An estimated 60 local governments, including fire protection districts and municipalities, have in place or are considering plans to send accident cleanup bills to drivers involved in a crash, according to the Association of California Insurance Companies.

"It's really victimizing people twice," said Samuel Sorich, the association's president.

Many insurance companies do not cover cleanup fees, he added, and if the practice becomes widespread it could lead to higher premiums.

In Los Angeles, city officials are thinking about doubling red-light cameras to 64 intersections. Last year, 44,000 red-light camera tickets were issued in the city, netting more than $6 million.

The fine for running a red light is nearly $500 when city and county fees combined with various penalty assessments, which are set by the Legislature, and traffic school are factored in. The majority of the red-light camera citations, however, were for making right turns without a full stop, a $381 violation.

Steve Finnegan, government affairs manager for the Automobile Club of Southern California, said the cameras are justified when they're intended to stop drivers from running red lights, but when they're used for citing less dangerous right-turn violations motorists can get cynical about their purpose.

"One has to question if finance isn't a part of the motivating factor for putting in these cameras," Finnegan said.

He noted that Schwarzenegger's red-light camera idea was included in a budget proposal.

"This is clearly a financial proposal," he said. "It's not being driven by safety consideration."

The importance of revenue from traffic fines is evident in the competition among governments to control it.

A Los Angeles city councilman who is critical of the high cost of red-light tickets thinks it can be reduced if the city starts to process the citations. Dennis Zine contends that the switch would increase revenue for the city and take some of the burden off the county courts.

State Sen. Jenny Oropeza, however, has introduced legislation prohibiting local governments from collecting and keeping traffic fines.

Zine argues that the city pays for the cameras as well as training and equipping police.

"The state collects a majority of the fine for doing nothing when we're burdened with all the responsibilities," he said.

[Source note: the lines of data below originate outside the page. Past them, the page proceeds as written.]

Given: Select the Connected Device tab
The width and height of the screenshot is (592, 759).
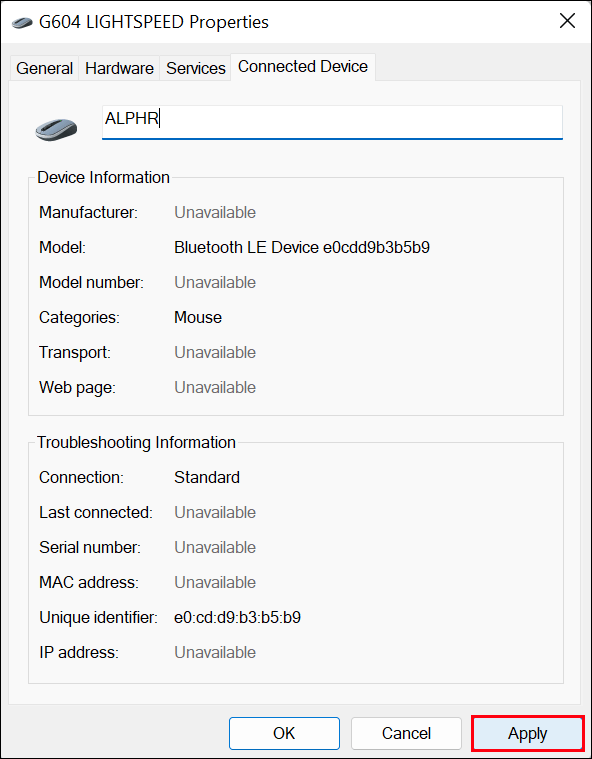Looking at the screenshot, I should tap(303, 67).
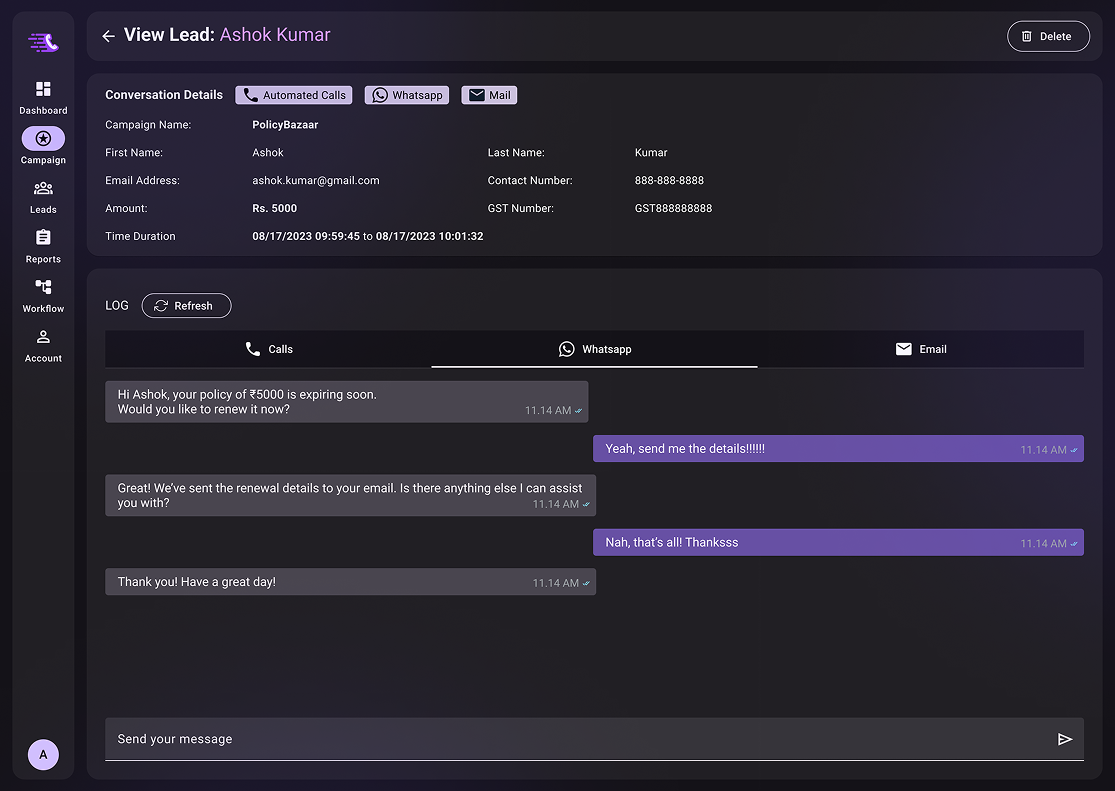Screen dimensions: 1115x791
Task: Open the Account person icon
Action: pos(43,336)
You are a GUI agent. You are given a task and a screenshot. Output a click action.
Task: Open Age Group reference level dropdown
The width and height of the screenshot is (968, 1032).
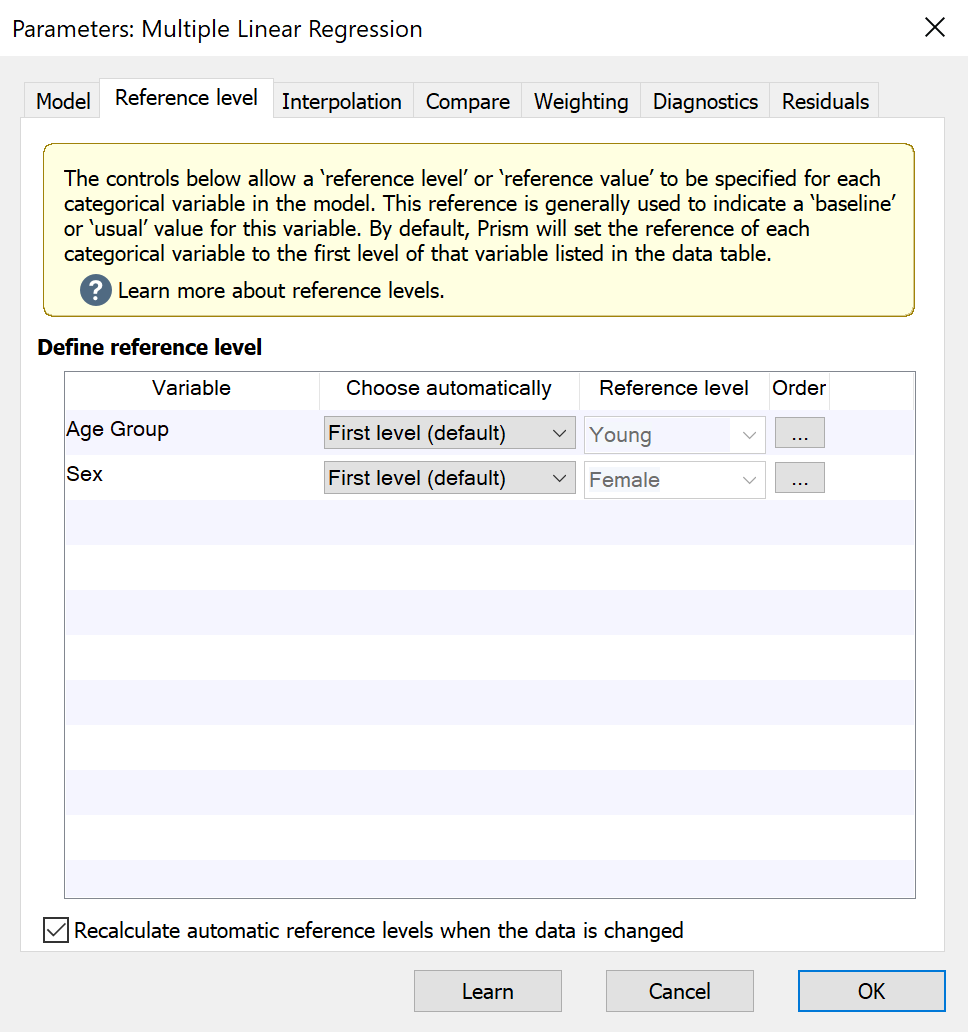674,435
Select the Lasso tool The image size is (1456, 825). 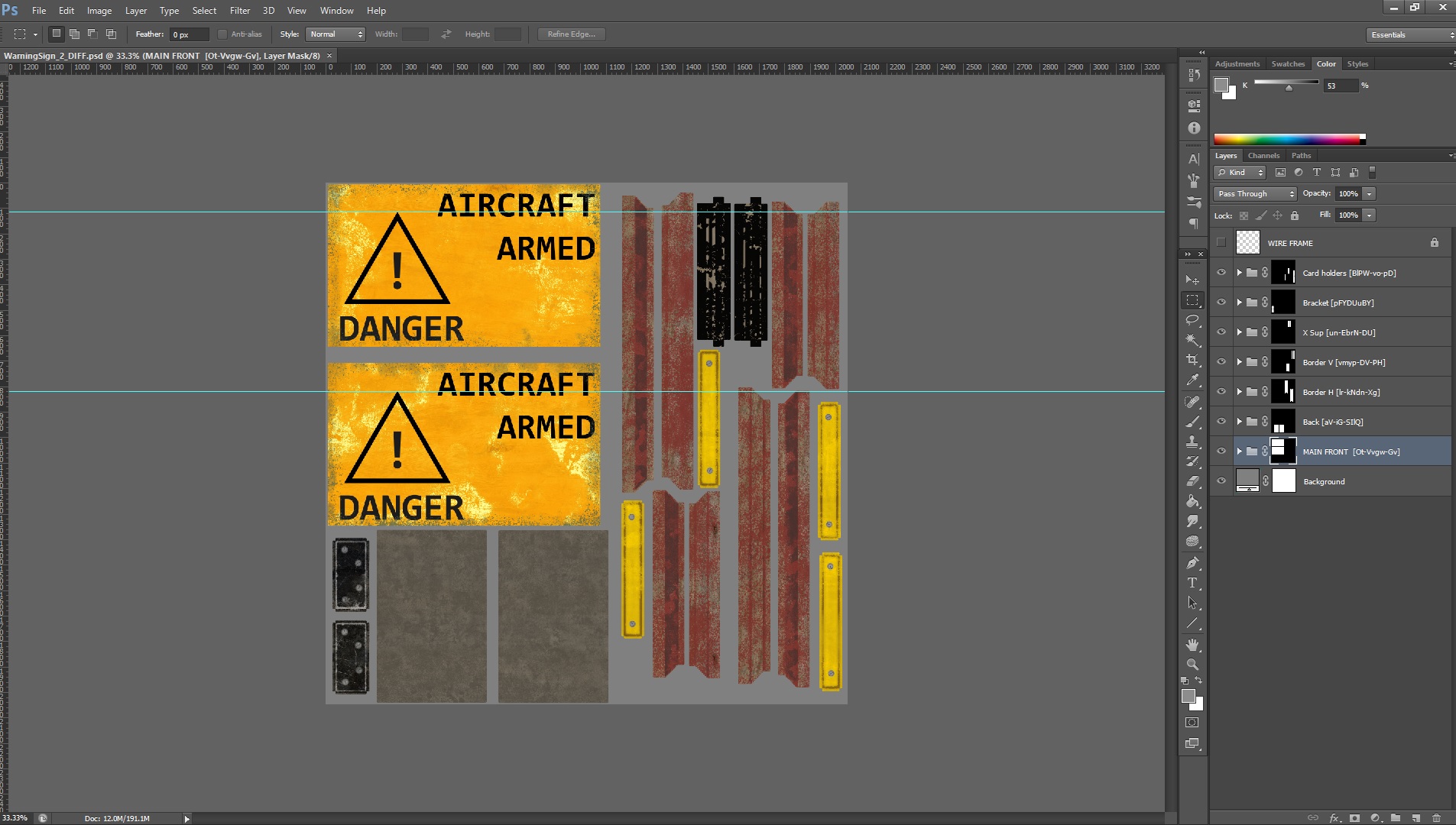[1192, 320]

Los Angeles, which is facing a $212 million budget gap this fiscal year, is also lobbying to change the state vehicle code to allow placement of immobilizing "boots" on cars with as few as three unpaid parking tickets. Currently, the law allows booting after five accumulated parking tickets.

The change could help the city collect up to $61 million in overdue parking citations, according to a transportation department analysis.

Drivers, meanwhile, already face a greater likelihood of being hit with fines under existing laws. Citations for traffic infractions across Los Angeles County in the last fiscal year jumped more than 150,000 above the previous year's 1.67 million, indicating stepped-up enforcement.

In the midst of recession, that means more people coming to court to fight tickets or to admit fault and ask to perform community service instead of paying fines.

Coupled with reduced hours and furlough days due to state budget cuts, the result is long lines of people snaking out the door of the county's biggest traffic court.

"That's not surprising if your red light ticket is now $500," said Judge Gail Ruderman Feuer, who supervises the Metropolitan courthouse. "You have more people coming into court in hopes of getting a break."

But even a break can have too high a price.

Lupe Ocaranza, 20, said she was assigned 60 hours of service in lieu of a $500 fine for driving with an expired license. After doing 27 hours of janitorial duties at a school she decided to pay a reduced $270 fine.

"I can't afford to miss work for this," she said.